Finding My Son a Kidney: The Ask of a Lifetime

October 25, 2018, 1:33pm EDT

When Bobbie Reed’s son, Alex, graduated college in 2013, she felt like he had the world at his fingertips. He had just finished five years as a college athlete at Penn State and was on a path to a successful career at his family’s insurance agency. For all five years, Alex received medical clearance to play baseball with no questions asked—so when he suddenly got sick two weeks after his graduation, it came as a shock.
At first, the doctors said that Alex’s kidney function was a bit impaired but would likely bounce back. Unfortunately, by October, Alex ended up in end stage renal failure with his physician urging him to get on dialysis and immediately start the process of getting on the list for a kidney transplant.
As Alex’s condition continued to worsen during the process of finding a donor, Bobbie stepped in as his caregiver and advocate—and when Alex was added to the transplant list, Bobbie immediately put her sales background to use. “A lot of people think you have to go out there and put up billboards and wear t-shirts, but I didn’t do that,” she says. “I utilized my sales experience to help me come up with a plan to find a kidney for my child.”
Bobbie’s approach looked something like this:

Make a list.

The first thing Bobbie did was make a list. She thought of every single person, affiliation, or membership she had—local politicians, schools, businesses, friends, relatives and more.

Do the research.

For any entry on the list where Bobbie didn’t know someone personally, she called the location and asked for the proper contact to reach out to regarding the search for a potential kidney donor. Doing this ensured that the “ask” was going to go to the right person and not be taken as junk mail.

Think outside the box.

Bobbie met with the advertising design instructor at a local vocational school and asked to add something new to the curriculum—a program that allowed the students to create informational cards for distribution to potential donors, explaining how they could help Alex. There was no cost to do this. These creative projects helped not only Bobbie and Alex, but the students as well – they were able to use them to expand their portfolios.

Make another list.

When Bobbie felt like she had exhausted all the options, she didn’t stop. Instead, she took another look at her network and reached out to additional potential donors through her dentist’s office, local bank branch, and even the shop where she got her oil changed. She also worked with her local church, which posted information about the request in their bulletin, as well as the Penn State Alumni Association, which published a feature story about Alex.

Always say “thank you.”

Every time someone published an article or wrote something on social media, Bobbie sent a personalized letter thanking them for the help. She also shared those articles on her own social media as both a “thank you” and a way to get the word across to even more people. She asked those viewing the post on social media to share it on their pages, which exponentially increased the number of people who learned about Alex’s need to find a kidney.
Bobbie’s hard work came to fruition on September 12, 2015, when Alex was invited to a tailgate at Penn State. John Hyde, one of his friends’ fathers, was manning the grill and asked Alex if he needed anything. When Alex asked for a breakfast sandwich, Hyde replied, “Is there anything else you need? How about my kidney?”
It was then that Hyde told Alex that he had seen Bobbie’s social media posts and had started the process to become a donor eight months prior. As soon as he was approved, he told his son to invite Alex to the tailgate party so he could tell him the exciting news. The transplant surgery took place on November 9, 2015 and was a great success.
Even if you don’t work in sales or have any sales experience, there are aspects of Bobbie’s process that can help you navigate the search for a donor for yourself or a loved one. Here are a few final tips from Bobbie to add to those listed above:

Don’t be afraid.

“What’s the worst they can say,” says Bobbie. “No?” 

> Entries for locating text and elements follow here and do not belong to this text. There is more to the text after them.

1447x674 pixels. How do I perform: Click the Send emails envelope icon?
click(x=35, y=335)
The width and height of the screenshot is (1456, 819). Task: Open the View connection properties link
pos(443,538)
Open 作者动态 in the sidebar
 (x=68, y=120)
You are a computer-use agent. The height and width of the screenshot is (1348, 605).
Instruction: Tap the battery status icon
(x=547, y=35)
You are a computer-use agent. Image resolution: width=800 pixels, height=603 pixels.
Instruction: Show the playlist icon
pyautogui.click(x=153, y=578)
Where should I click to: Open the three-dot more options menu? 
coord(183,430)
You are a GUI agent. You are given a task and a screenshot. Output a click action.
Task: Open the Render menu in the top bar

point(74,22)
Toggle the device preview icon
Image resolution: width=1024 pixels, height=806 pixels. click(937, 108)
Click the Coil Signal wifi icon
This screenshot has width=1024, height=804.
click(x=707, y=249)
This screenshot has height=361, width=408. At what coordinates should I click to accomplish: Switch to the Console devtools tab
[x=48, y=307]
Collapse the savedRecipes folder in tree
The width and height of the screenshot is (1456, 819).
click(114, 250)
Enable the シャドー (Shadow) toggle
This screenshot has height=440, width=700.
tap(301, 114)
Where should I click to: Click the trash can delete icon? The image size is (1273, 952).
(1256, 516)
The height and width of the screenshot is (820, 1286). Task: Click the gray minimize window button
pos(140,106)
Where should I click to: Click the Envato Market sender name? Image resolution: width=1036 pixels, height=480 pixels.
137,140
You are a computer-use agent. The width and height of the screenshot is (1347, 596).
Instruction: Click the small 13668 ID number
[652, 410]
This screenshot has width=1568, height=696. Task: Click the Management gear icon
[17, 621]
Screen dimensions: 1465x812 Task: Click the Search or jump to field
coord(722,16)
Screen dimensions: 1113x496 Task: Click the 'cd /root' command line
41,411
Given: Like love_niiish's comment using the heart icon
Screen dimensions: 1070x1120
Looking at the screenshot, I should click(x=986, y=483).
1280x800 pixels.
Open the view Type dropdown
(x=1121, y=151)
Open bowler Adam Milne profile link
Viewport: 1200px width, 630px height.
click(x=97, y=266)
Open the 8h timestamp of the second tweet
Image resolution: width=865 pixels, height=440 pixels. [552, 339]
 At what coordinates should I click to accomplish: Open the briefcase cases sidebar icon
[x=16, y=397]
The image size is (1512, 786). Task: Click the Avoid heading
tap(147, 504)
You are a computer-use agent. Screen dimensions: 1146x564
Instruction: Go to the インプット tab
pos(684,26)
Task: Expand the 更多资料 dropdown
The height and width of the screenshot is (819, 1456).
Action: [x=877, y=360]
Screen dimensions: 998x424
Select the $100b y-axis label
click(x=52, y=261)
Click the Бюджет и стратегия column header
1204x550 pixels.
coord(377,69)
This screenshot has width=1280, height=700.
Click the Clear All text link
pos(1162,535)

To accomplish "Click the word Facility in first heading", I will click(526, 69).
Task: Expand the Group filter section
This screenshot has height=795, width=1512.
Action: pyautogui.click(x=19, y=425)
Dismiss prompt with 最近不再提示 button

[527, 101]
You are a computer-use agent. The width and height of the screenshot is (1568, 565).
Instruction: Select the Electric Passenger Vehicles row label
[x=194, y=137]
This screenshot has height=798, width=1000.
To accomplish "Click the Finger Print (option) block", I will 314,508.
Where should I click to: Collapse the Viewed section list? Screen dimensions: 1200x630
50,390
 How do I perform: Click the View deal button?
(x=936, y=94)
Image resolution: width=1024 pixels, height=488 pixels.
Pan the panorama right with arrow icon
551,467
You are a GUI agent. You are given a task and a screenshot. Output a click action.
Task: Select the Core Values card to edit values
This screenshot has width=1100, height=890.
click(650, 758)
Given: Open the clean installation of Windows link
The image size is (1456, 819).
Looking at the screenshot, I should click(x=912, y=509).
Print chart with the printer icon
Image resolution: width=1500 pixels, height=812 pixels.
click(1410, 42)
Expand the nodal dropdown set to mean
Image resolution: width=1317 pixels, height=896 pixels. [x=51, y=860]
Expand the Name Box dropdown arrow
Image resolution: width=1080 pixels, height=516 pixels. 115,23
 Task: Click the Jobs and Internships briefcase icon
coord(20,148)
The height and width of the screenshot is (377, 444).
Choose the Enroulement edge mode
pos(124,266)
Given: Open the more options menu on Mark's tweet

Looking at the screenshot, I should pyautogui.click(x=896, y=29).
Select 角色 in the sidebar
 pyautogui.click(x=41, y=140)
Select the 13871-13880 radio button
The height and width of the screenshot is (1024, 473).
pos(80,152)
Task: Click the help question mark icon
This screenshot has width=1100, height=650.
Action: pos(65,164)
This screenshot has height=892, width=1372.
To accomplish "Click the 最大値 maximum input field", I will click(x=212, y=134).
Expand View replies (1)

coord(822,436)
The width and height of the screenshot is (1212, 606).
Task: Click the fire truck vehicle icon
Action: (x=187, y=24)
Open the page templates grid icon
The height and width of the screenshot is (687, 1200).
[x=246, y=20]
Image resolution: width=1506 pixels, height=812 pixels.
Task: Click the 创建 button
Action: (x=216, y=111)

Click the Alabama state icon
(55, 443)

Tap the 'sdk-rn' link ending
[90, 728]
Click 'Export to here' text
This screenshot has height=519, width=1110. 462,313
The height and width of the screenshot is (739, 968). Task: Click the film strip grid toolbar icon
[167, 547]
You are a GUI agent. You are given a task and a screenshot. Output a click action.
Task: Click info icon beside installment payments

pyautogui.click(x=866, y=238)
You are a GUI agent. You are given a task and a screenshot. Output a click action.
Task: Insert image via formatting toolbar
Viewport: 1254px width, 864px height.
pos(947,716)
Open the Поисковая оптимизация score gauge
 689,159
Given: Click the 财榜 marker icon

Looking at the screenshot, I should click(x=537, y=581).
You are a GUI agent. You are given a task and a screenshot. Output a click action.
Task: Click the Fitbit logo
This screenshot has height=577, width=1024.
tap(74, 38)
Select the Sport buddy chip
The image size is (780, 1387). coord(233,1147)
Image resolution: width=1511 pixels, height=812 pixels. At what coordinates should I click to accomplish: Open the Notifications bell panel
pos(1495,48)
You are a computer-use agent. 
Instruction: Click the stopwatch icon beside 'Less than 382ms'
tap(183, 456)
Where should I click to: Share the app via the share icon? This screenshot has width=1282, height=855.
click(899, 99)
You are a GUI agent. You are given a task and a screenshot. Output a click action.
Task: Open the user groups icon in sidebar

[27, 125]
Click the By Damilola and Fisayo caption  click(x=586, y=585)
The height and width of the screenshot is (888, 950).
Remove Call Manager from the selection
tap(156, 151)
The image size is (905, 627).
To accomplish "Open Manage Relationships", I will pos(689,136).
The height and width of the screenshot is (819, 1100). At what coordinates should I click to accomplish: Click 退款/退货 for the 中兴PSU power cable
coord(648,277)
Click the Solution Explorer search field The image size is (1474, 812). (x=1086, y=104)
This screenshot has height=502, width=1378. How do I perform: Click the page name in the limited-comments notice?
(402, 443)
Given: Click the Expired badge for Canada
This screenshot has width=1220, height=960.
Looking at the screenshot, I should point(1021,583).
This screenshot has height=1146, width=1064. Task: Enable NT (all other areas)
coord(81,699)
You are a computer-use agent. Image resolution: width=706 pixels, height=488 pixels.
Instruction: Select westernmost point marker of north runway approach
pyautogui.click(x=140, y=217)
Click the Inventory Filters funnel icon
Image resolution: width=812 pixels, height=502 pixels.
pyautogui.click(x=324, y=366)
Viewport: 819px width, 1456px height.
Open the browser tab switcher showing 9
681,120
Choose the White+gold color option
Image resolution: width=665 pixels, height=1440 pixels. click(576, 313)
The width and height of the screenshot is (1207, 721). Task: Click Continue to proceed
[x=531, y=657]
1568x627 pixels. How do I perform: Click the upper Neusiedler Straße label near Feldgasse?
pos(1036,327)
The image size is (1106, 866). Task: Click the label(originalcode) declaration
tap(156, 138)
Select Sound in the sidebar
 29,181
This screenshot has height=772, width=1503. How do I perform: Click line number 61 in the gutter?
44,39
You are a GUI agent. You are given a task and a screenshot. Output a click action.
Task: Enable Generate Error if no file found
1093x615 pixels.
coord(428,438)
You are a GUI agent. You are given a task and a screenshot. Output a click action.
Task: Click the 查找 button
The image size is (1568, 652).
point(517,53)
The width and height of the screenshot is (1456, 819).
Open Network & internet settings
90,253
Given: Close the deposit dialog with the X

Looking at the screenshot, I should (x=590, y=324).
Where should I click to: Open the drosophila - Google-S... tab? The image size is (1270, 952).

Use the resources of the National Kidney Foundation.

A great place to start is the website for THE BIG ASK: THE BIG GIVE website, which Bobbie actually helped develop. The site features a variety of resources to help both patients and donors learn more about the kidney donation process. Another great place to learn more and get answers to any specific questions you may have is the toll-free NKF Cares Hotline.

Don’t give up.

Bobbie and Alex’s story is proof that things will happen when and where you least expect it.